Problems and tasks.
1. Sum up the opinion piece on America's journalistic weeds in two sentences.
2. Carry on writing the opinion piece on America's journalistic weeds, picking up right after its last sentence.

··· Page ···

A few days ago I wrote an article ("Certain Americans") about the intellectual wasteland inhabited by "certain Americans," which facilitated the foisting of George W. Bush's benighted presidency upon decent and thoughtful Americans, as well as upon the thousands of American soldiers and innocent Iraqi civilians, who now are dead as a consequence. Unfortunately, that unimproved wasteland also provides fertile soil for the sprouting of the many journalistic weeds now blighting America's political landscape. Simply consider the "journalism" of "crabgrass" Bill O'Reilly, "pigweed" Rush Limbaugh, "ragweed" Sean Hannity, "quackgrass" William Kristol and "creeping jenny" Ann Coulter. (For a hint of the sins of such weeds, see here.)
Thanks to an insight provided by Jay Diamond, who recently excoriated money-grubbing broadcast station owners for cultivating such journalistic weeds, I began to think about "forums." (Diamond's insight supplemented an earlier one by Juan Cole, who observed: "Cranky rich people hire sharp-tongued and relatively uninformed young people all the time and put them in their mass media to badmouth the poor, spread bigotry, exalt mindless militarism, promote anti-intellectualism, and ensure generally that rightwing views come to predominate even among people who are harmed by such policies. One of their jobs is to marginalize progressives by smearing them as unreliable." [Cole, Informed Comment, Feb. 8, 2005])

··· Excerpted records ···

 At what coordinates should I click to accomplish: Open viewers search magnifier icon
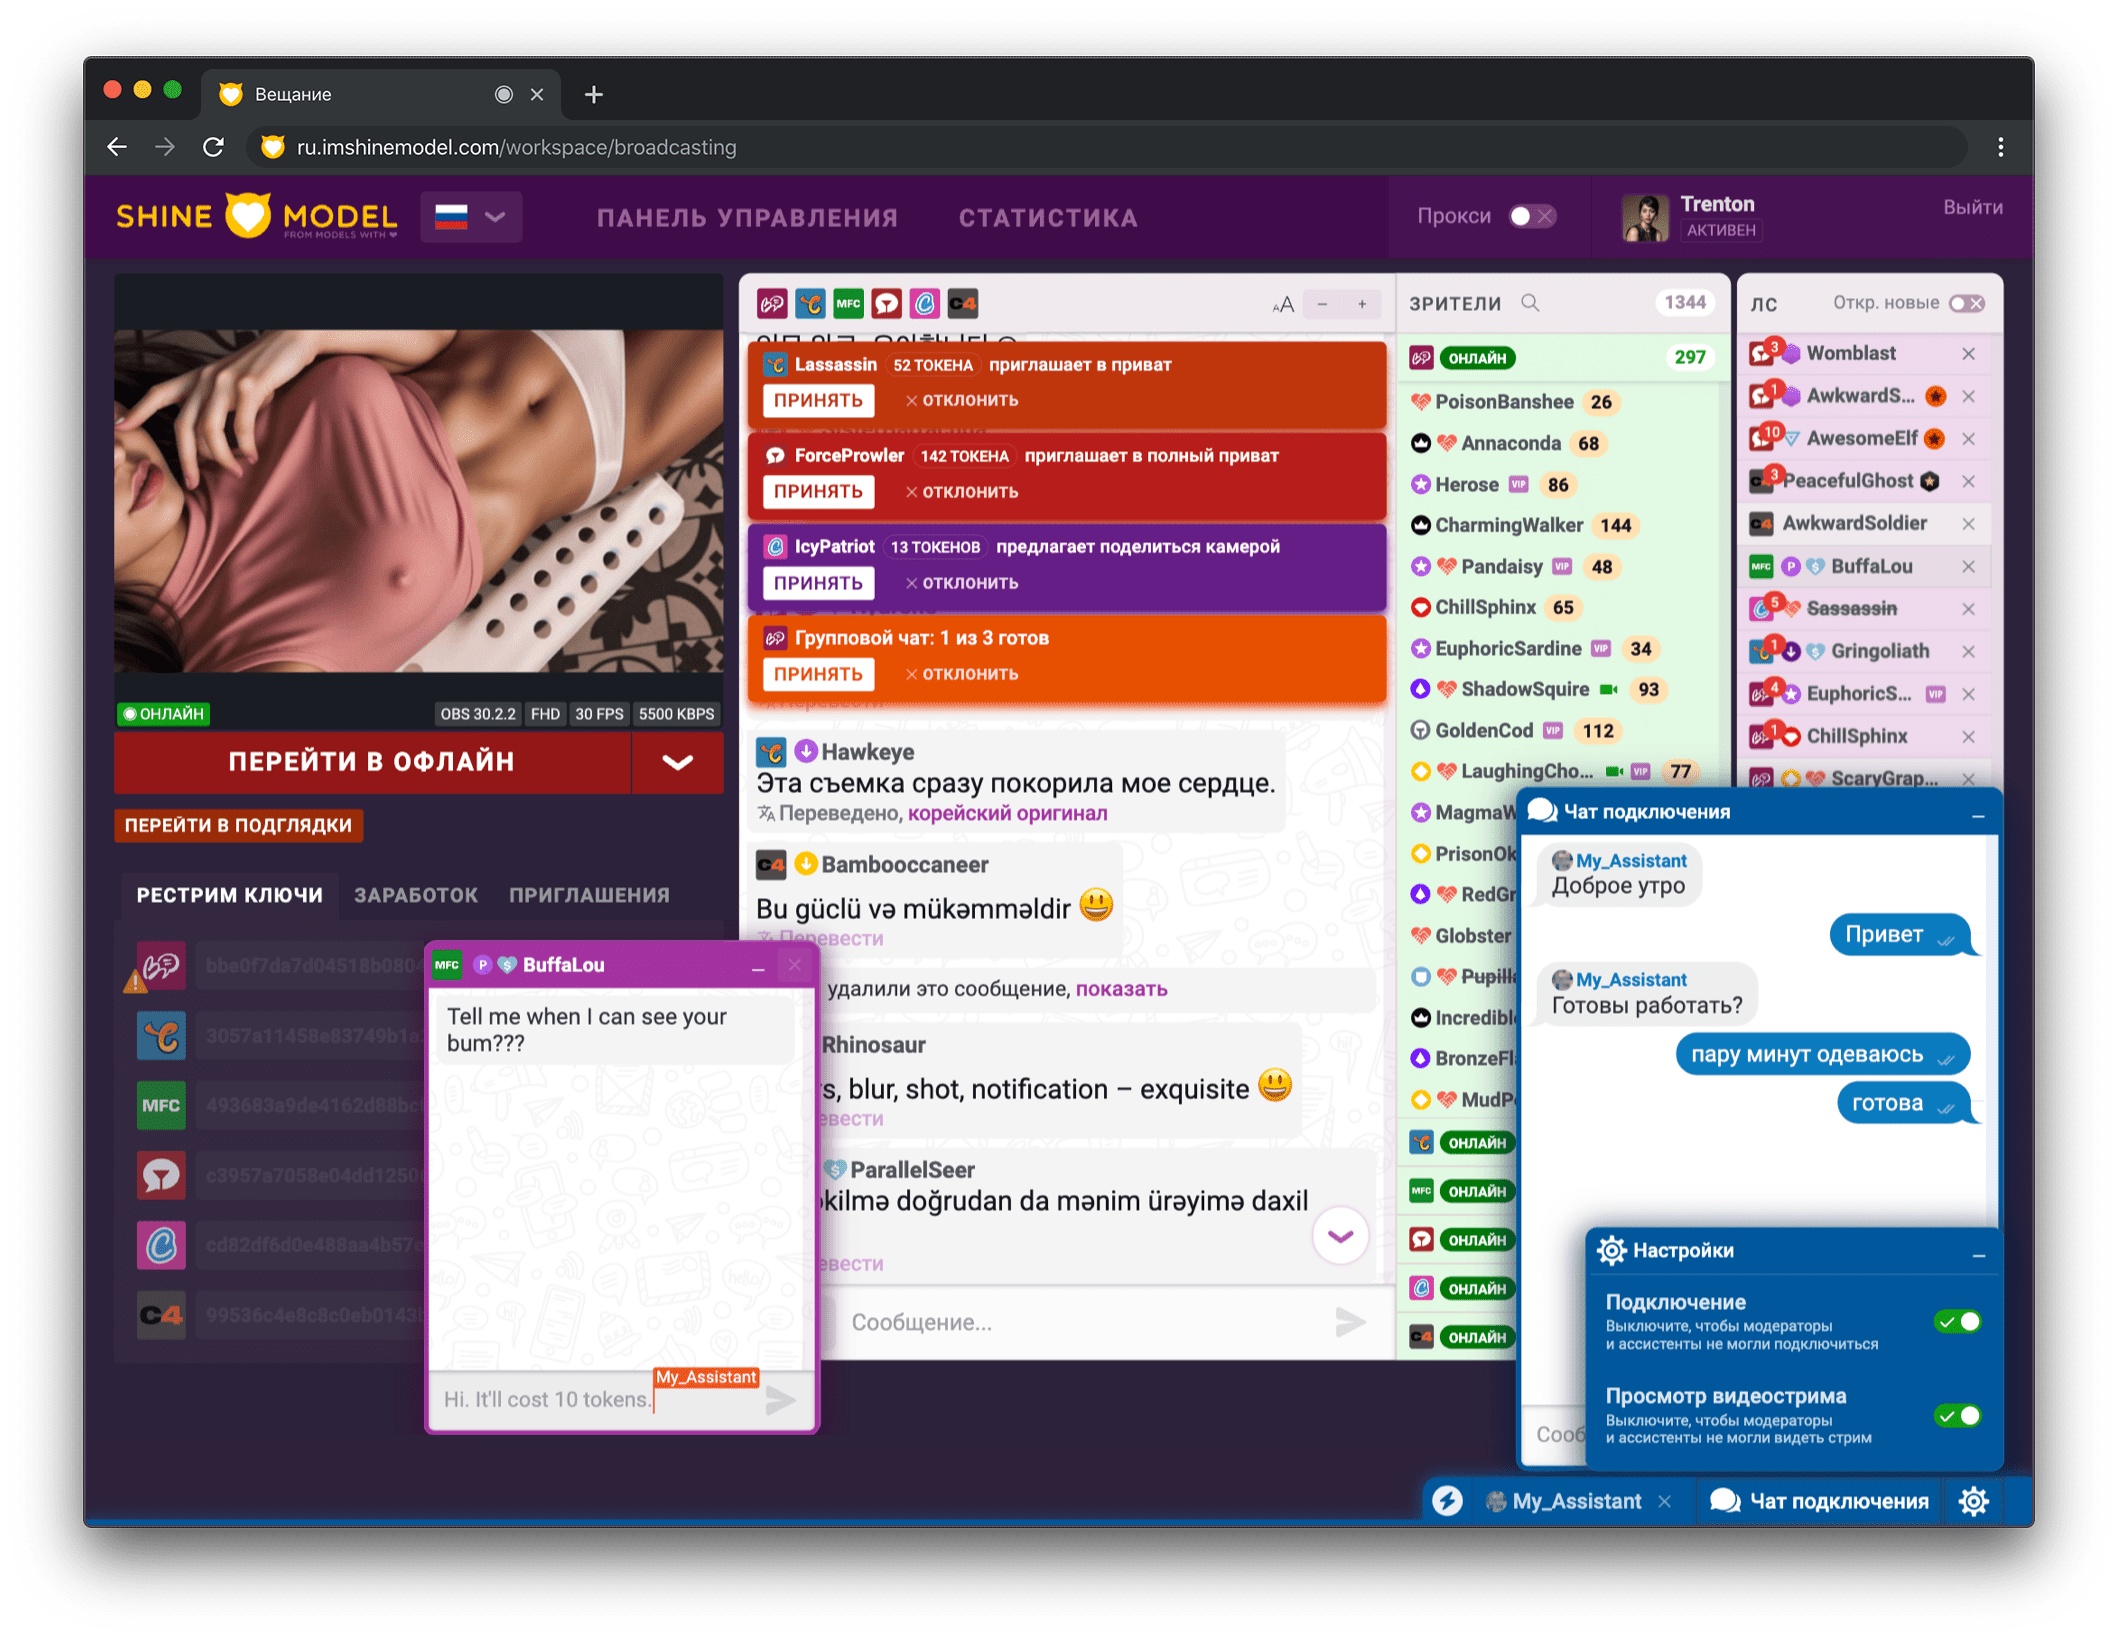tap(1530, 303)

···
··· Excerpted records ···

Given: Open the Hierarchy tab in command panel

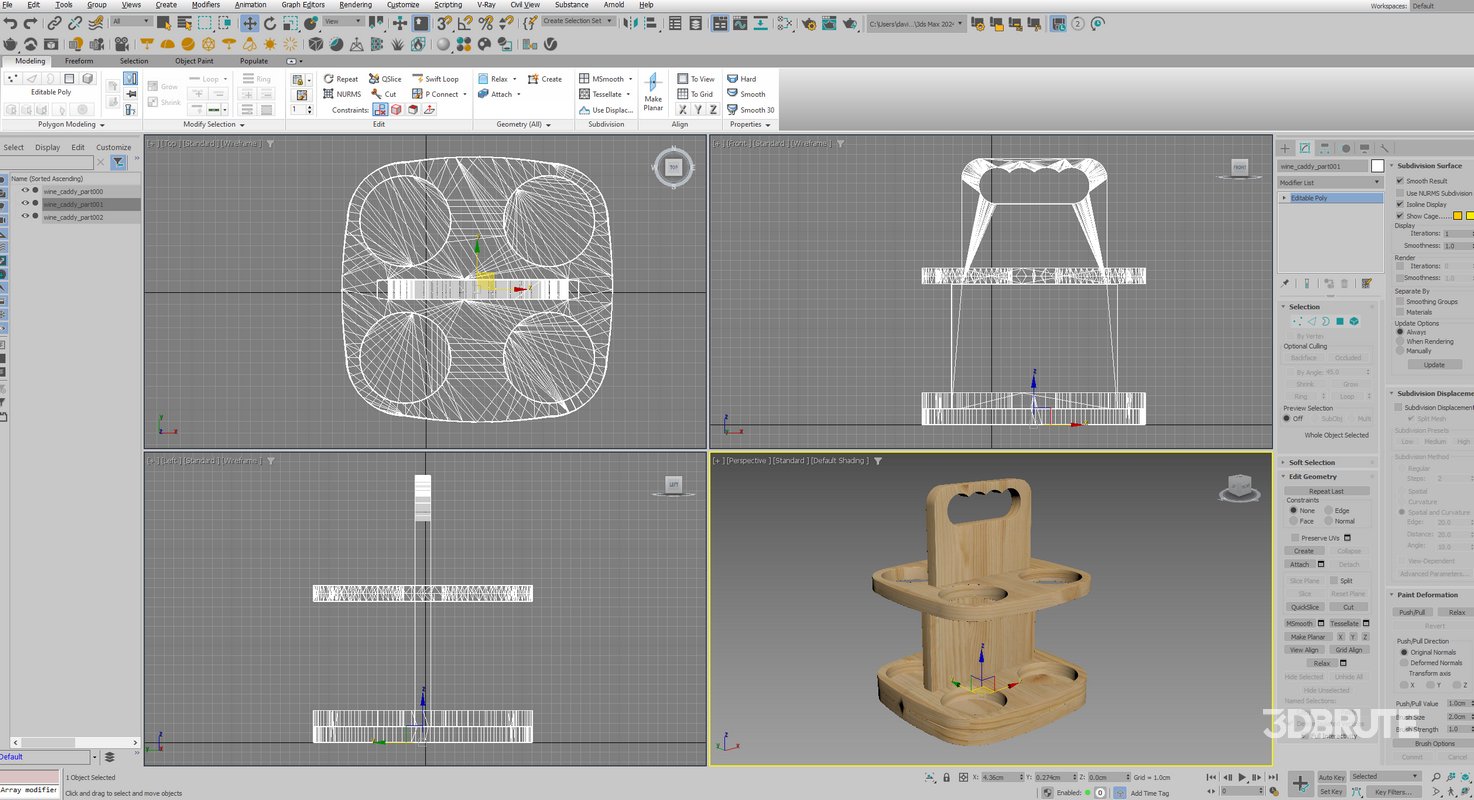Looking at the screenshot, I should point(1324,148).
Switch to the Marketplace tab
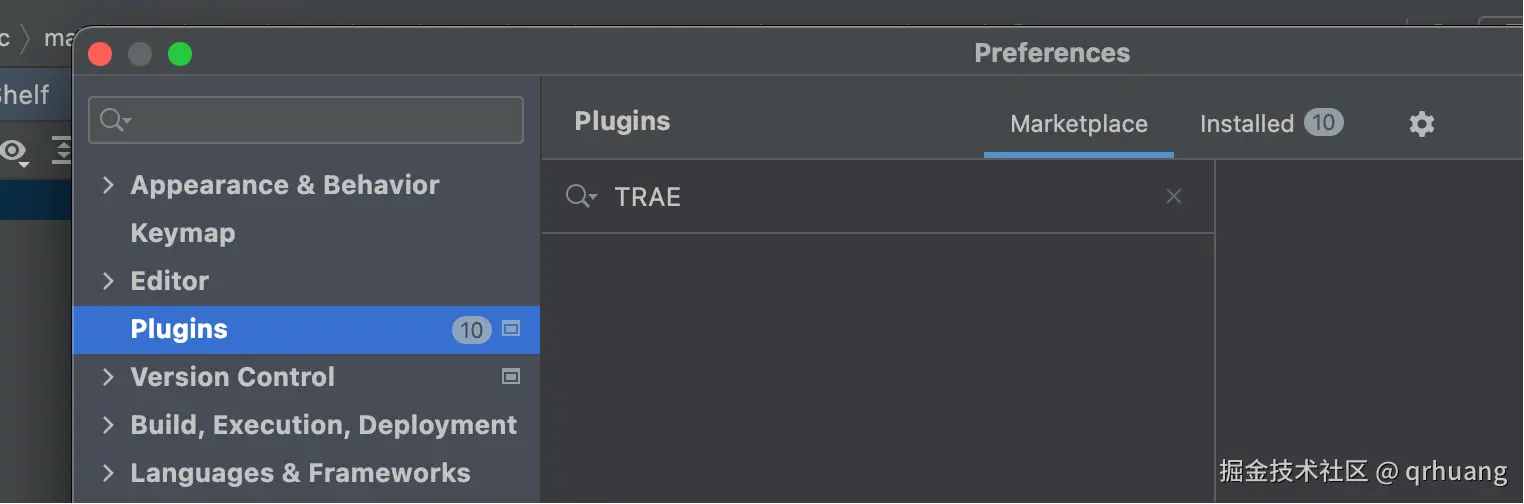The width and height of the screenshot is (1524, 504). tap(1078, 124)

···
··· Excerpted records ···

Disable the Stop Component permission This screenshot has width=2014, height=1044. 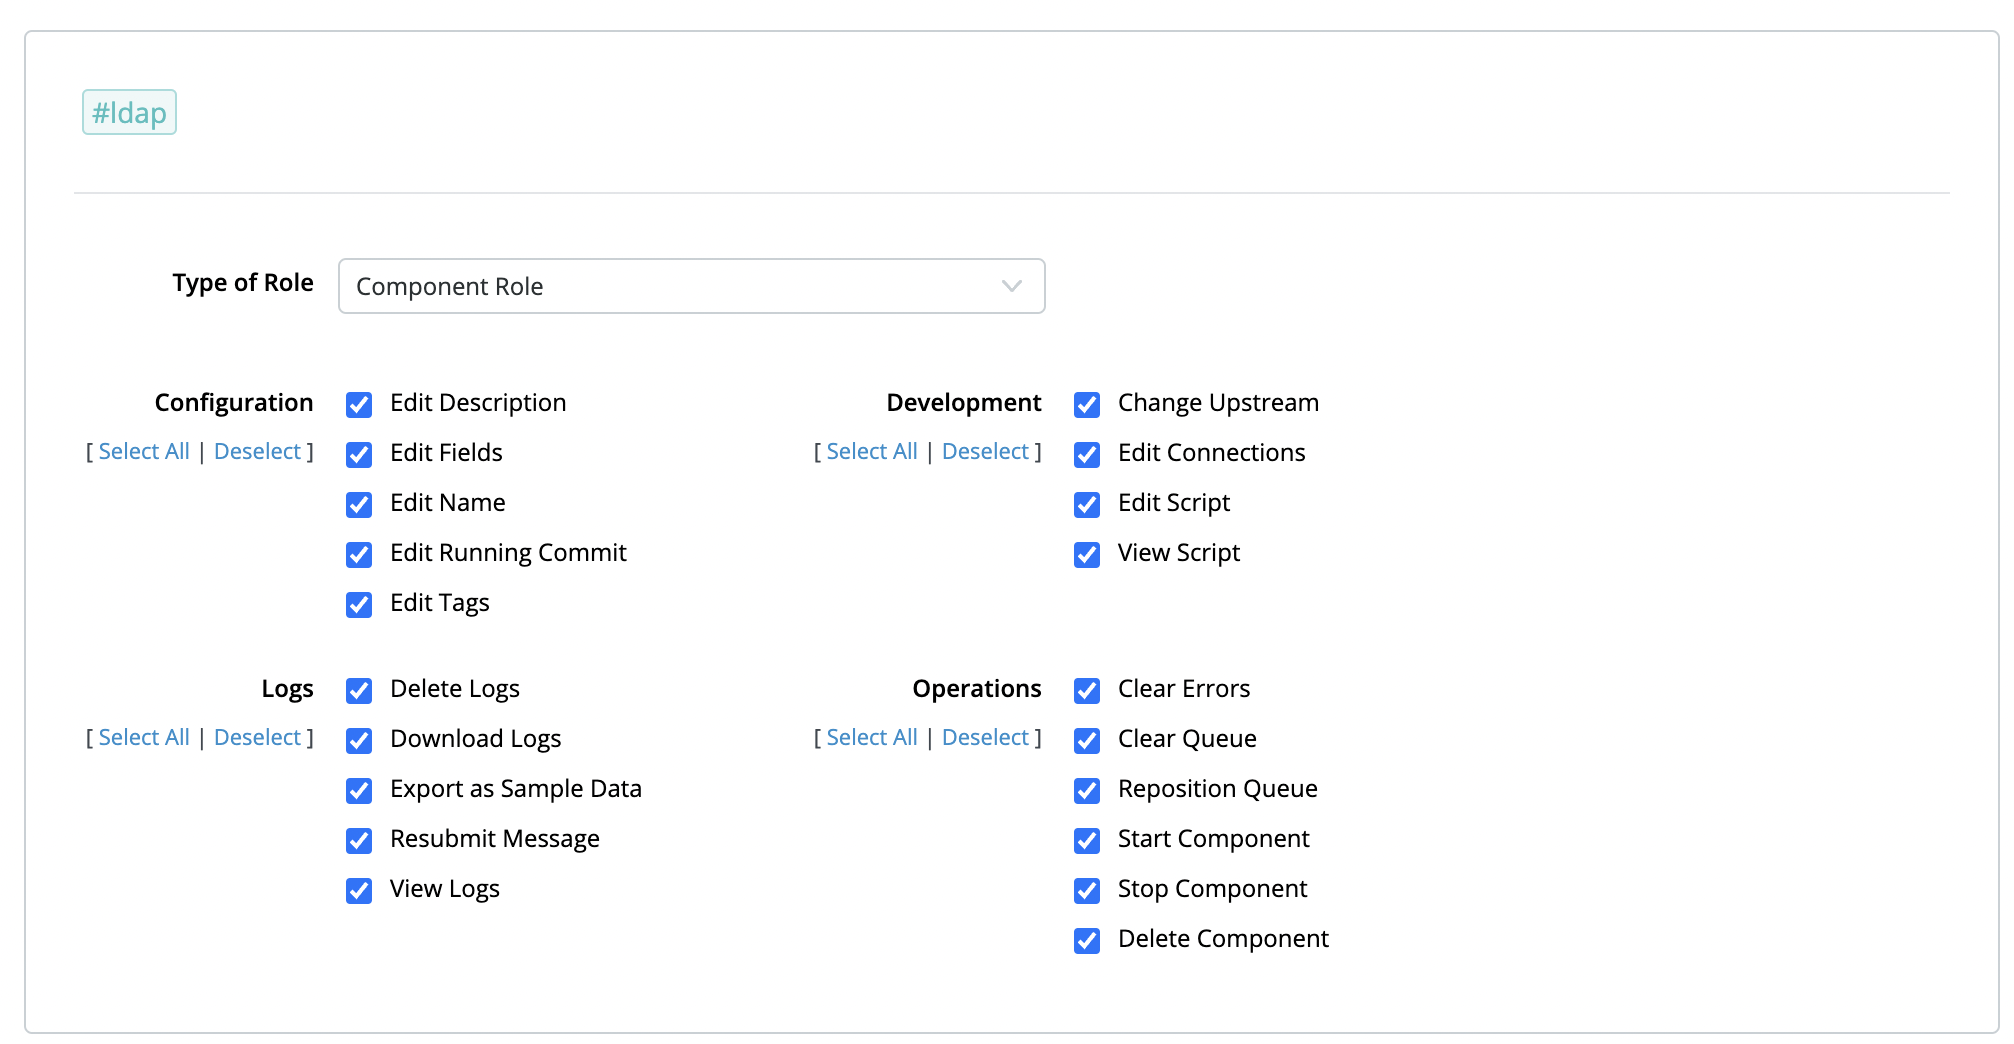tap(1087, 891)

···

Written responses.
1. The writer argues that the intellectual wasteland of "certain Americans," which helped bring about George W. Bush's presidency and the deaths of American soldiers and Iraqi civilians, also breeds the journalistic weeds now blighting American politics, such as Bill O'Reilly, Rush Limbaugh, Sean Hannity, William Kristol and Ann Coulter. Jay Diamond's attack on broadcast station owners who cultivate such figures, along with Juan Cole's earlier remark that rich people hire sharp-tongued, uninformed young people to spread rightwing views and smear progressives, led the writer to start thinking about forums.

2.
Thus, I reconceived the courtroom of Judge Defino (see "Certain Americans") as a well-intentioned, if hit-or-miss, forum for insulating justice from the intellectual wasteland of certain prospective American jurors. One the other hand, I also questioned why anyone at the Philadelphia Inquirer, would have elevated Kevin Ferris — a diligent dullard dutifully defending the "Decider's" debacle in Iraq — to the position of editor of its "Commentary Page."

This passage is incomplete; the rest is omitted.